Saturday 18 April 2009

How To Fix The British Economy

In MoneyWeek this week, I've been writing about how to fix the British economy. Here's a taster.

A banking system so bankrupt, half of it has had to be taken into state control. A regulatory system exposed as a shambles. Monetary policy in a state of confusion. And public finances shot to pieces.
Take all those together, and there can be little debate that the system Gordon Brown, and his main intellectual adviser Ed Balls, laid down for running the British economy in 1997 have been shot to pieces. If it was a house, it would have been condemned.
Now, the first signs of a debate about how to formulate a new set of rules is starting to emerge. The shadow Chancellor George Osborne made an important start last week, questioning the relationship between the Bank of England and the Financial Services Authority, and the size and role of the banks.
But the debate is going to have to go a lot further, and the policies put forward will need to be a lot more radical, if the hard work of putting the UK economy back together again is to start.
Let's start with what went wrong. In truth, just about everything. Brown mis-understood the way the City needs to be regulated. He put too much faith in inflation-targeting. He allowed the banking system to run out of control. And he mis-managed public finances. The results are plain for everyone to see -- the worst financial crisis of the major developed economies, and probably the longest and most painful recession as well.
By now, just about everyone outside of the Ten Downing Street bunker accepts that the system needs to change. But how? Here are four places we should be making a start.
One: The Monetary Policy Committee, created by Brown in 1997, needs to start targeting asset prices along with conventional measures of inflation. In retrospect, it clearly made a mistake in allowing house prices to run out of control. True, Mervyn King, the Governor of the Bank of England, issued plenty of warnings. The alarm was sounded. But, looking back, through 2004 and 2005 the MPC should have been steadily raising interest rates to whatever level was necessary to get house price inflation back to zero. Sure, it would have been painful - but not nearly as painful as what we are experiencing now.
We need to learn the lessons of that. As well as targeting retail prices, the MPC has to be told to target asset prices. If not, we are simply doomed to repeat the same mistakes.

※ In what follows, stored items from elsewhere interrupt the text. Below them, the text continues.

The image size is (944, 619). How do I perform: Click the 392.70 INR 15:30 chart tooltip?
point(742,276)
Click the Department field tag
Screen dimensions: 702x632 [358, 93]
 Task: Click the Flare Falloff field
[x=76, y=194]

Two: The Financial Services Authority has clearly failed. A zealously bureaucratic organisation, it focussed relentless on petty rules rather than the big picture. So, for example, it made it virtually impossible to open a bank account without producing birth certificates (in triplicate) for ancestors stretching back to 1700. But if you wanted to bankrupt the whole country, that was fine.

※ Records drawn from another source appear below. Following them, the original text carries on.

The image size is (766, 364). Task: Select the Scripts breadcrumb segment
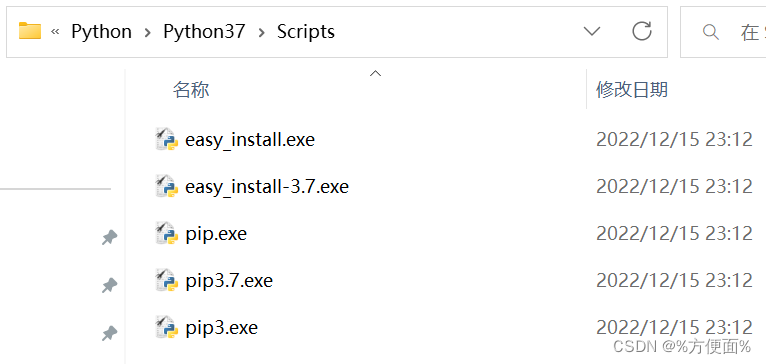click(306, 32)
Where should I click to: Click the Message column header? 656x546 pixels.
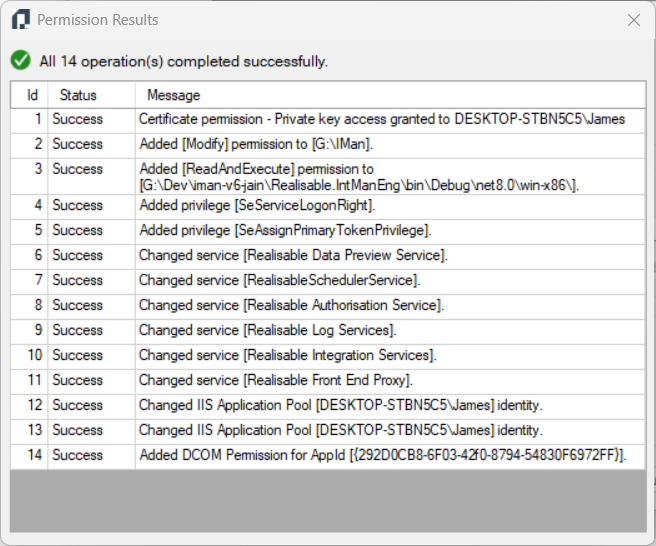(174, 95)
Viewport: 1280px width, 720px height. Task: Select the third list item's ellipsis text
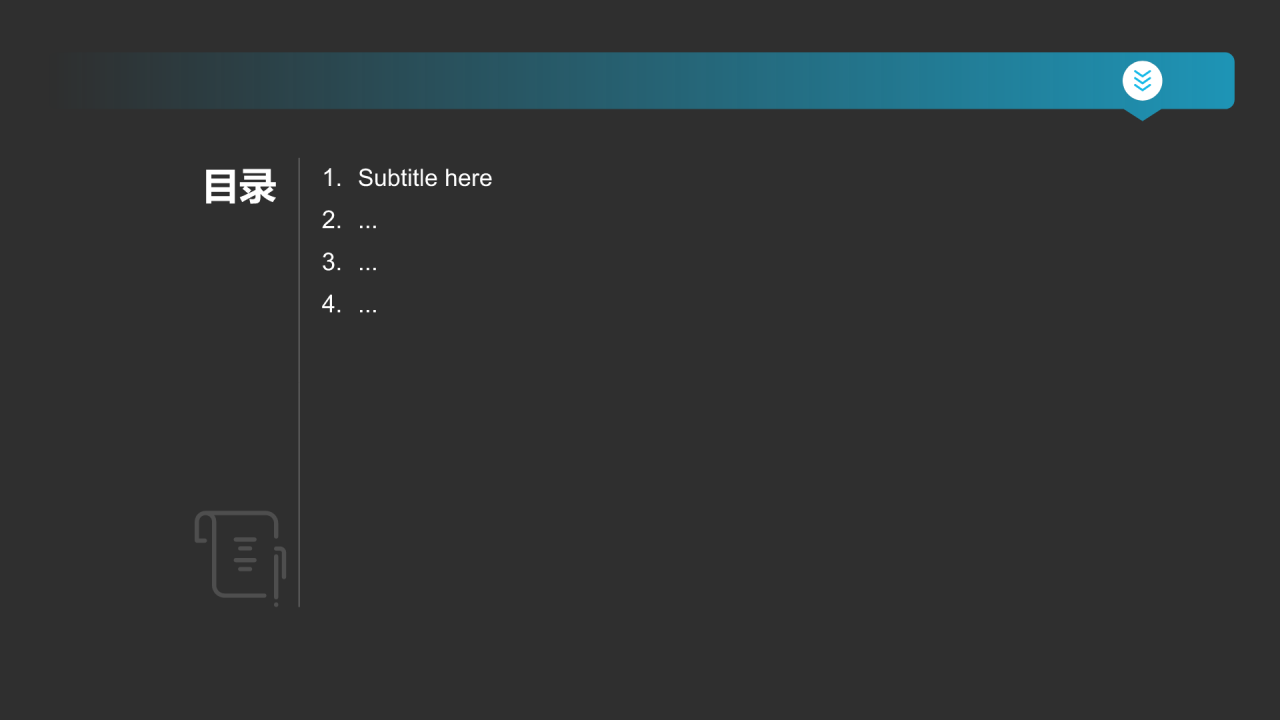(x=368, y=263)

In reality, splitting out financial supervision from the central bank was a bad decision. In a crisis, they are the same thing. The central bank can't stand by and watch a major bank collapse – as we discovered last autumn. But if it has responsibility, it should have power as well. The Bank of England should be handed back the final say over the regulation of the banking system. The small, petty rules should be ripped up, and the replaced with broad principles designed to protect the system as a whole. Banks are full of clever, hard-working people thinking of new ways to blow up the system – only a regulator very close to the pulse of the market can be fast and flexible enough spot problems early enough to tackle them. The Bank of England is the only body that can do that.

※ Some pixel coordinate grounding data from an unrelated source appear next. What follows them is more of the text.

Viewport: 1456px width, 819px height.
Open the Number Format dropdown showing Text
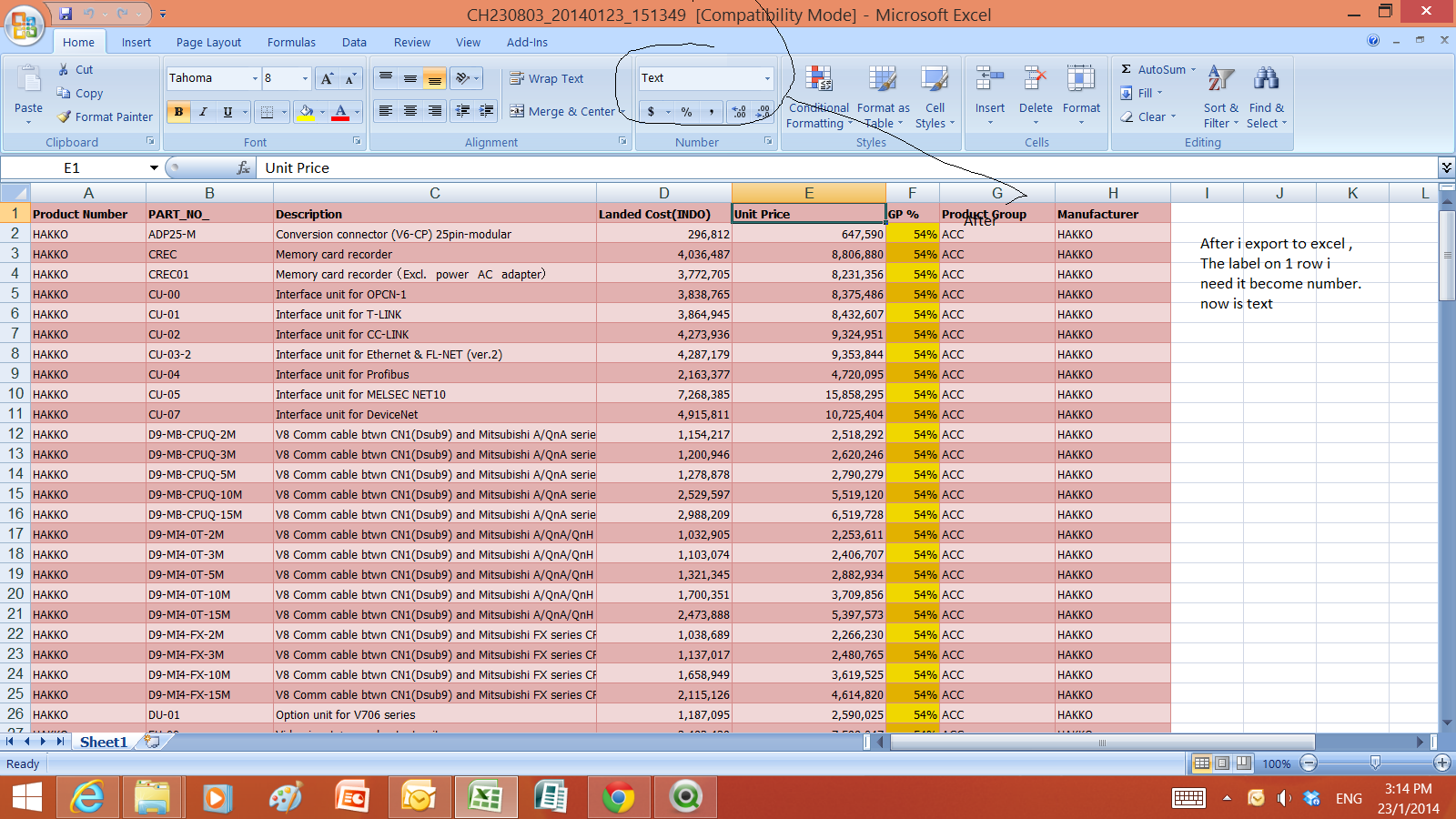tap(766, 78)
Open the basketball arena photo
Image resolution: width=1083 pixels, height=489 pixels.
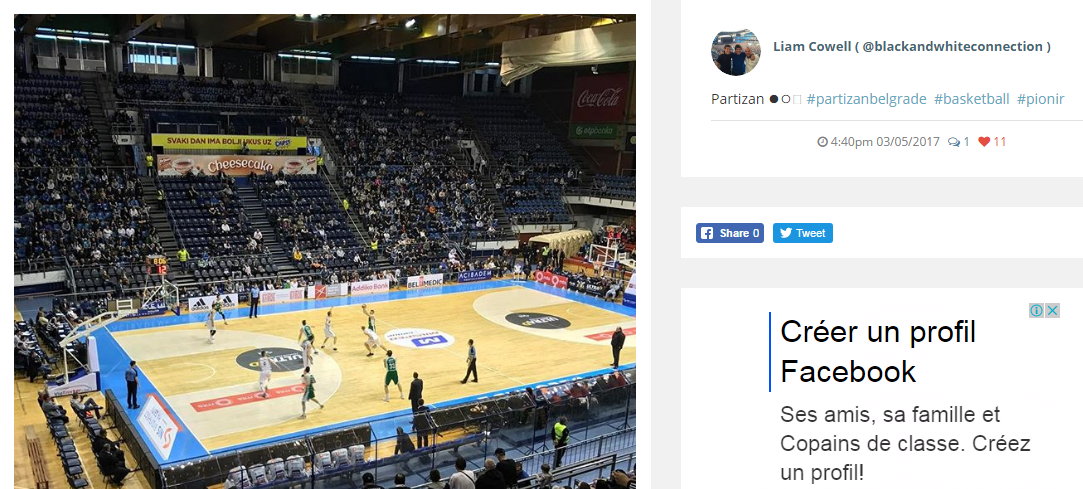pyautogui.click(x=325, y=251)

Three: A clear strategy for the nationalised banking system should be set out. We don’t want to create the British Leyland of financial services, offering up the Morris Marina of accounts, and the Austin Princess of investments. The small, state controlled former building societies such as Northern Rock should re-mutualize: as soon as they are in decent enough shape, they should be handed back to their account holders (which would be a great way of increasing deposits as well – it would be carpet-bagging in reverse). After all, the mutual have done well so why not create more of them?
The two big state-controlled banks – Lloyds HBOS and Royal Bank of Scotland –
should be split up: Lloyds back into Lloyds and HBOS and RBS into RBS and NatWest. By themselves, NatWest and Lloyds would do fine. HBOS could be re-mutualized as soon as possible, and RBS left to whither, as a warning to other banks that get too ambitious. The important task is to create an open and competitive banking system as soon as possible – not one dominated by two nationalised giants.
Four: Public spending has to be bought under control. The ‘golden rule’ that Brown created in 1997 to keep debt under control is a joke. A rule isn’t a rule when you change it every time it looks likely to be breached. The rule that Britain needs is that public spending should be capped at a maximum of 40% of GDP over an economic cycle (which means it shouldn’t be any higher than 35% at the peak of a boom). All the evidence shows that once the state sector climbs above 40%, economic performance declines dramatically. The cuts needed to achieve that might be painful – but are surely preferable to years of French-style stagnation.
No doubt there will be plenty of other reforms needed as well. But a new inflation target, a re-regulated City, and slimmer, privatised banking system, and a shrinking public sector would give the UK economy at least the chance of relatively quick recovery.